===== DATA SHOWN =====

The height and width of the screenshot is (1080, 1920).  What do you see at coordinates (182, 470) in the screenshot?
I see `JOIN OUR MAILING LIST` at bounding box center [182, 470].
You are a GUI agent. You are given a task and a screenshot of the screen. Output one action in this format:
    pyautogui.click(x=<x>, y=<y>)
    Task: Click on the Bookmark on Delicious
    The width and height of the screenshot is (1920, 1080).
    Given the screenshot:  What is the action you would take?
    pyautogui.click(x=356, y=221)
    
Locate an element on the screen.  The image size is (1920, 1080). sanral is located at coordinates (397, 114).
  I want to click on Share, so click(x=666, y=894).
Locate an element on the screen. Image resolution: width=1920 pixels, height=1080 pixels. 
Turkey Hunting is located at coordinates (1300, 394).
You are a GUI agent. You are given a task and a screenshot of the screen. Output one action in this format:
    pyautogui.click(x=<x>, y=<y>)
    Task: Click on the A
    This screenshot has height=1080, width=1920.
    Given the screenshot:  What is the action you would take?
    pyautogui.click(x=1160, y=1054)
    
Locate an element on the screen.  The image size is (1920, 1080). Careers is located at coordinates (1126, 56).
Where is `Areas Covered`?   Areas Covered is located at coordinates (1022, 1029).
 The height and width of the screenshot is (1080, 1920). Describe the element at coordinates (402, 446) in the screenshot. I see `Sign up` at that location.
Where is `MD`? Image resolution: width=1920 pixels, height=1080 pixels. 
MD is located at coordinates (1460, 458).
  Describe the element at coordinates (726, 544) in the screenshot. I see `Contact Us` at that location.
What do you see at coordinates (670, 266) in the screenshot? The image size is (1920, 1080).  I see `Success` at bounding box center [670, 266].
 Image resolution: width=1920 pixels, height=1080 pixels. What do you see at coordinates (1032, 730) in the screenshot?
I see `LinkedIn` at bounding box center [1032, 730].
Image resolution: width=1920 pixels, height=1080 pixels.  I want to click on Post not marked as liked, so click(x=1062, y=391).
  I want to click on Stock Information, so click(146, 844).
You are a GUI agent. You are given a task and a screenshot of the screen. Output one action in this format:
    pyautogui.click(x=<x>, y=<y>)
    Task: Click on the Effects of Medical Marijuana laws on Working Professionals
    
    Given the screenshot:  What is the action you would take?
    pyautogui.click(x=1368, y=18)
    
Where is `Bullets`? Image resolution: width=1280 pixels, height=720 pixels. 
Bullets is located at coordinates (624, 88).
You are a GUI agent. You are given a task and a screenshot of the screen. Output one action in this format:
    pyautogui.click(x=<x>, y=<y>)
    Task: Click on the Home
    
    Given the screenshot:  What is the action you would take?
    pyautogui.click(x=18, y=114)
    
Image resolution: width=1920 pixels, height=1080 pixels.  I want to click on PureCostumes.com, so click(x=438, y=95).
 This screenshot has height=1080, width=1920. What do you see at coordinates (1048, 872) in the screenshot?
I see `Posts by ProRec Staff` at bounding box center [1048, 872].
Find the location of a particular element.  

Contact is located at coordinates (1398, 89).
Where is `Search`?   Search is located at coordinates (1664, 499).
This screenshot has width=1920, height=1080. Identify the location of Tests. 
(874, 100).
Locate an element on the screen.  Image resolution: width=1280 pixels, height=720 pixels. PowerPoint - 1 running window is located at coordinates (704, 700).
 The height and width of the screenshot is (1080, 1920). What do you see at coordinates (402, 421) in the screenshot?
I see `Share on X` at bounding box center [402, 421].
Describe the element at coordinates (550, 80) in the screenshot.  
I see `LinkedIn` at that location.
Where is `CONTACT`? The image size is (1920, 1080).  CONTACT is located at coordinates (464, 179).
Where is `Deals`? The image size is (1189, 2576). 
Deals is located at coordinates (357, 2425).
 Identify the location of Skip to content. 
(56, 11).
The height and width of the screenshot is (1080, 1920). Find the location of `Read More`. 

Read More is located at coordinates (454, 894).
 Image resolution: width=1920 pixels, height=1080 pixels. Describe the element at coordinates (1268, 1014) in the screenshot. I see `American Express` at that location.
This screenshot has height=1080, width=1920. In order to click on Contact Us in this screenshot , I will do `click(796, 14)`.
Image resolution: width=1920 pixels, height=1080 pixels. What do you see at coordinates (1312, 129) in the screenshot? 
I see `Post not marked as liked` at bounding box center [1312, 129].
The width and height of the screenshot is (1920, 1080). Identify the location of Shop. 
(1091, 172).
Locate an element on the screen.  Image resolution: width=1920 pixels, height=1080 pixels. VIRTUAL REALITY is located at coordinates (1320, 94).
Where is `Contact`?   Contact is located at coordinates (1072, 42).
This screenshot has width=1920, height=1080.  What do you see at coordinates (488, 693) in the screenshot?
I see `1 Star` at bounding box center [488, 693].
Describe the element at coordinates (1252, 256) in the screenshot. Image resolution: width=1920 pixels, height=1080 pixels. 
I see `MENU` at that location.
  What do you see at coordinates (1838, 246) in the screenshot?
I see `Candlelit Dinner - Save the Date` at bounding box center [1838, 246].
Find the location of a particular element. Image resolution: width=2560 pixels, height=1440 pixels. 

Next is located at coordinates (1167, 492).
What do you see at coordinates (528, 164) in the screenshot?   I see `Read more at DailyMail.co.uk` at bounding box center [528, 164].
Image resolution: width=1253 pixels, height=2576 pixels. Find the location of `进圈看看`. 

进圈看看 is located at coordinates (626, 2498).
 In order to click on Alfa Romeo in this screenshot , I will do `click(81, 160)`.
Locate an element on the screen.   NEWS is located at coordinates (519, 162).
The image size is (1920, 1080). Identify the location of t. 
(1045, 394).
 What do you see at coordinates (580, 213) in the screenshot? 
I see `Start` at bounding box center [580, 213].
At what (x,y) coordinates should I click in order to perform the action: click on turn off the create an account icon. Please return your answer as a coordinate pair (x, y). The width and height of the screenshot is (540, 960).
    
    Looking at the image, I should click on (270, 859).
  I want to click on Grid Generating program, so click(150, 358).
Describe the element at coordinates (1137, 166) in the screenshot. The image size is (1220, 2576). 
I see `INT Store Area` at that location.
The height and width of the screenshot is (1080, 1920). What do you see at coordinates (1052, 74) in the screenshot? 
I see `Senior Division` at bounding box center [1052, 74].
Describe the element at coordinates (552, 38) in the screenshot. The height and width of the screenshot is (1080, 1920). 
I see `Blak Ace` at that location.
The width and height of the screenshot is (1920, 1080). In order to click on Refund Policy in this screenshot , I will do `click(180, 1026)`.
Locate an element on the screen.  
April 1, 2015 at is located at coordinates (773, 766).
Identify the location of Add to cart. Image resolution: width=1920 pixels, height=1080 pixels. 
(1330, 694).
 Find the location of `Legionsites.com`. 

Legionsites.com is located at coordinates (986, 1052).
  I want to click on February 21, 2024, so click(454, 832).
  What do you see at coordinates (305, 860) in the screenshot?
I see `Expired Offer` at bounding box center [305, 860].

=====

Update the lines beginning with the line that contains "I want to click on Share, so" and running through the line that contains "Describe the element at coordinates (726, 544)". Replace "Image resolution" with "Screen resolution", leave everything else unchanged, and give only those lines.

  I want to click on Share, so click(x=666, y=894).
Locate an element on the screen. Screen resolution: width=1920 pixels, height=1080 pixels. 
Turkey Hunting is located at coordinates (1300, 394).
You are a GUI agent. You are given a task and a screenshot of the screen. Output one action in this format:
    pyautogui.click(x=<x>, y=<y>)
    Task: Click on the A
    This screenshot has height=1080, width=1920.
    Given the screenshot:  What is the action you would take?
    pyautogui.click(x=1160, y=1054)
    
Locate an element on the screen.  The image size is (1920, 1080). Careers is located at coordinates (1126, 56).
Where is `Areas Covered`?   Areas Covered is located at coordinates (1022, 1029).
 The height and width of the screenshot is (1080, 1920). Describe the element at coordinates (402, 446) in the screenshot. I see `Sign up` at that location.
Where is `MD`? Screen resolution: width=1920 pixels, height=1080 pixels. 
MD is located at coordinates (1460, 458).
  Describe the element at coordinates (726, 544) in the screenshot. I see `Contact Us` at that location.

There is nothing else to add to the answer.